“One of the greatest things you have received from Portville is your small town strength. There are going to be people from bigger cities that will look down on you from being from a small town; you have to show them that you can and will do things better because you are from a small town.”
My high school French teacher spoke these words to a group of juniors during my senior year of high school, but in actuality, he told these words to my best friend and me, who had snuck into the auditorium to hear his speech.
At one point during his speech, he pointed at the two of us and told the junior high students to look at us. He asked us if we would have gotten anywhere without our small town strength and without asking for help. We smiled and told him, no. I yelled that I wouldn’t have gotten into college without him. My friend nodded her head in agreement. He pointed at me specifically, “I got her into my Alma Mater and she’s going.” He is so thrilled that I am attending Niagara University in the fall and even happier that he got to write the recommendation letters for general admission and for admission into the honors program.

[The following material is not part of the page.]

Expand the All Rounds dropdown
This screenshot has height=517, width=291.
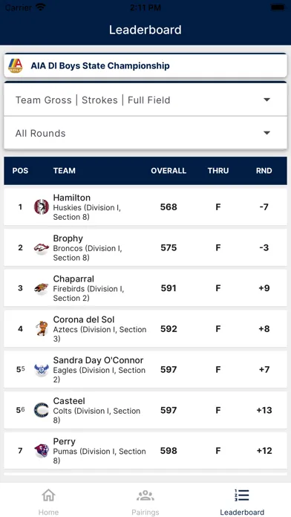click(x=146, y=133)
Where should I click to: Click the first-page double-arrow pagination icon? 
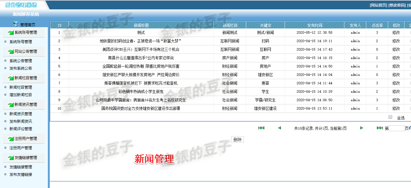click(x=261, y=128)
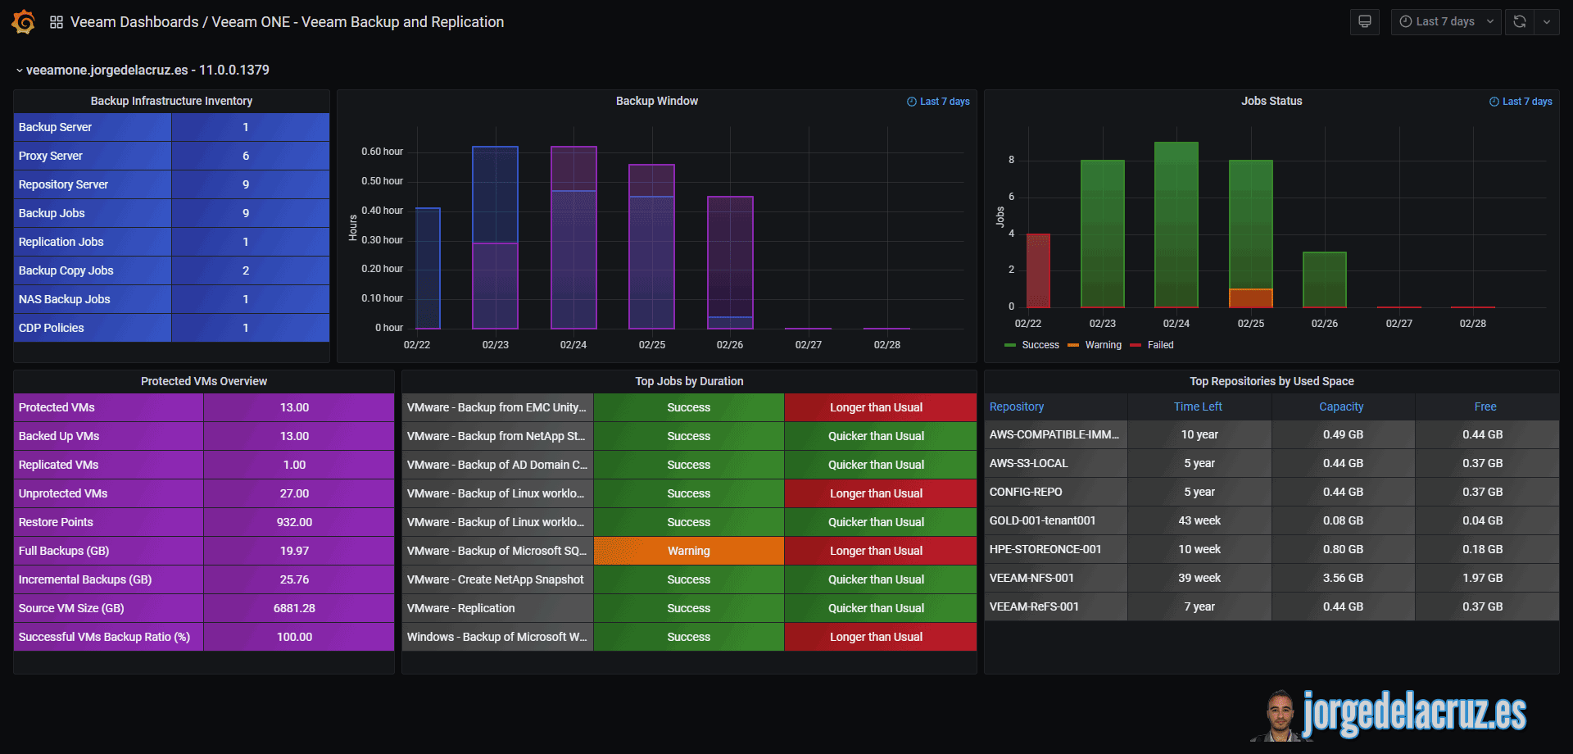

As he finished up his speech, he told these young teenagers that this small town strength will developed them to be ambitious, caring, knowledgeable, dedicated and friendly people. People that he will be proud to know in 20 years, when they are off helping to make the world a better place.

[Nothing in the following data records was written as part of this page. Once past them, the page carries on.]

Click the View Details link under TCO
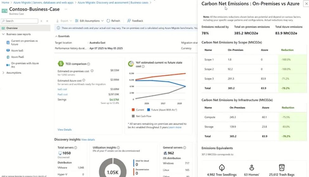 click(x=64, y=130)
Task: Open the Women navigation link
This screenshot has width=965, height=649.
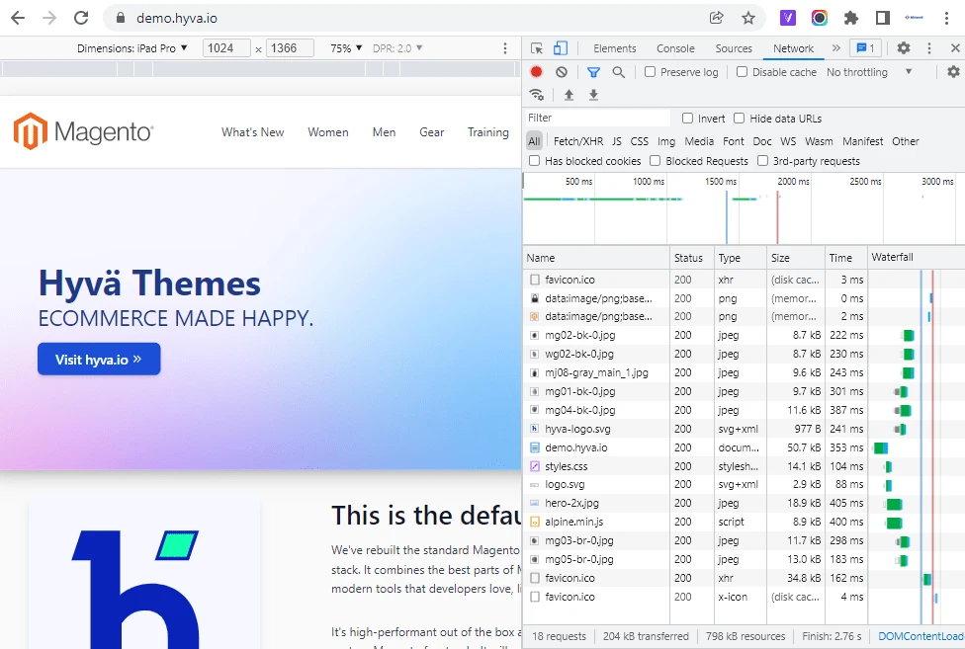Action: click(x=327, y=132)
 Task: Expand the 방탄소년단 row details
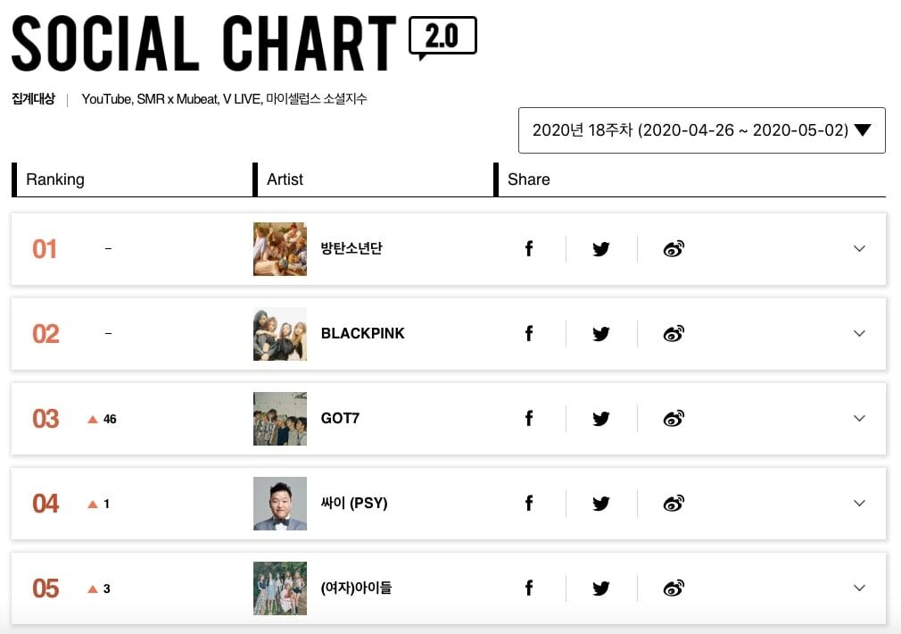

This was one of the best pieces of advice I have ever received from my French teacher and it is most definitely the lesson that is still stuck in my head. I might not be able to correctly translate a sentence in French for you or tell you what the plus que parfait even means. But I can tell you, word for word, the different parts of his speech that day. As a high school senior, getting ready to leave everything I’ve ever known in a few months, I needed it.
I’ve needed it all the nights I couldn’t sleep — when my anxious brain was going around in circles worrying that I won’t fit in at my college, that I won’t make friends. That I will struggle through my first semester and have to transfer to a college that’s only 20 minutes away from home. That I won’t get into law school four years from now and that I’ll never become a lawyer seven years from now. That I will fail at everything I attempt to accomplish.
Then, I hear his words. His reminder that I have a whole town as a support system. I can ask for help if I need it and someone will be able to help me. That support system taught me in my 18 years of life to be an ambitious, caring, knowledgeable, dedicated and friendly person. That I learned to be someone that would make him proud. I needed these words because they make up some of the best advice I have ever received.
I’m telling you these words because I think you might need them. As you leave your small town to go to a city for college or to work, remember these words. I promise they apply to you. You will go out into the world and you will succeed. You will always have that small town strength.